__Work to complete__: Reproduce the data below verbatim, line for line, changing no characters.

__Available records__:
— Start —

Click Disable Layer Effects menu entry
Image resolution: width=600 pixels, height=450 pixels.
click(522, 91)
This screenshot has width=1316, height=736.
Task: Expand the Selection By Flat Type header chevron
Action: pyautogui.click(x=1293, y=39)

— End —

__Exercise result__:
Click Disable Layer Effects menu entry
Image resolution: width=600 pixels, height=450 pixels.
click(522, 91)
This screenshot has width=1316, height=736.
Task: Expand the Selection By Flat Type header chevron
Action: pyautogui.click(x=1293, y=39)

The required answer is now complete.